Turn the lines below into a Markdown table with the columns "Row" and "Text", from the line with "Task: Click the fourth gold rating star" to the line with "Looking at the". Number each row, skip blank lines, and leave the pictures out.

_Given information_
────────────────

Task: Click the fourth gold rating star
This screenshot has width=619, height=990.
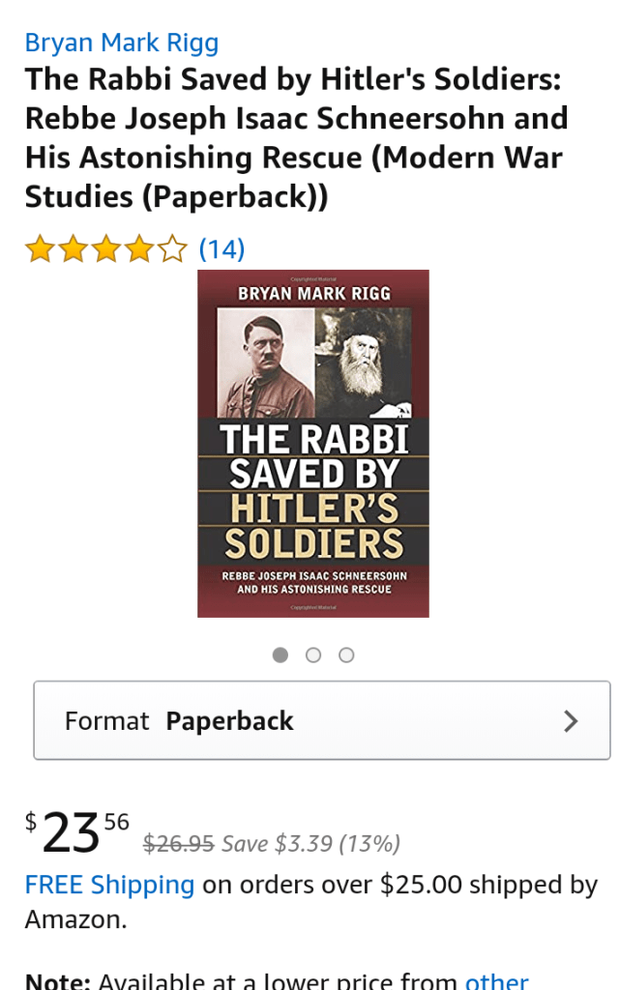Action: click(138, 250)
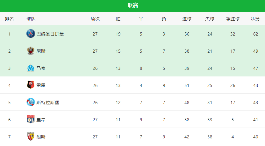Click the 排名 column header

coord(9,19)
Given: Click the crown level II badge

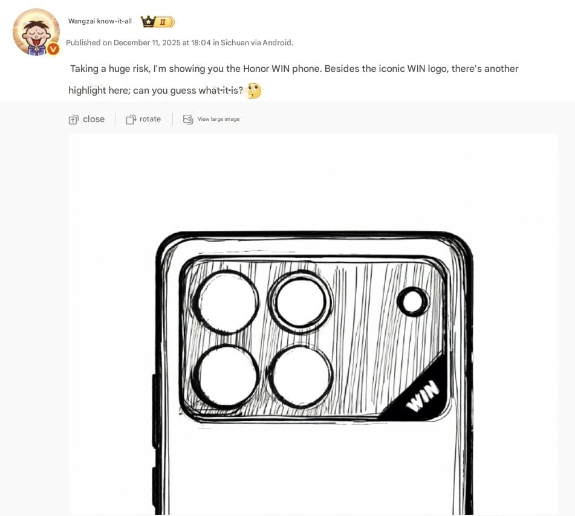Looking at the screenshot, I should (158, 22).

────────────────

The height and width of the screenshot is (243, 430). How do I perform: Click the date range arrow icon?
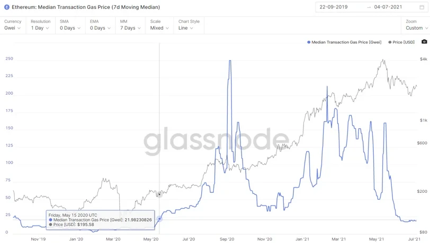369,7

────────────────

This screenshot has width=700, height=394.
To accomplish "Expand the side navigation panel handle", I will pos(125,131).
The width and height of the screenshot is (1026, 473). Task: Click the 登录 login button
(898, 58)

────────────────

_The answer_
| Row | Text |
|---|---|
| 1 | Task: Click the fourth gold rating star |
| 2 | This screenshot has width=619, height=990. |
| 3 | Action: click(138, 250) |
| 4 | Click the 排名 column header |
| 5 | coord(9,19) |
| 6 | Given: Click the crown level II badge |
| 7 | Looking at the screenshot, I should (158, 22). |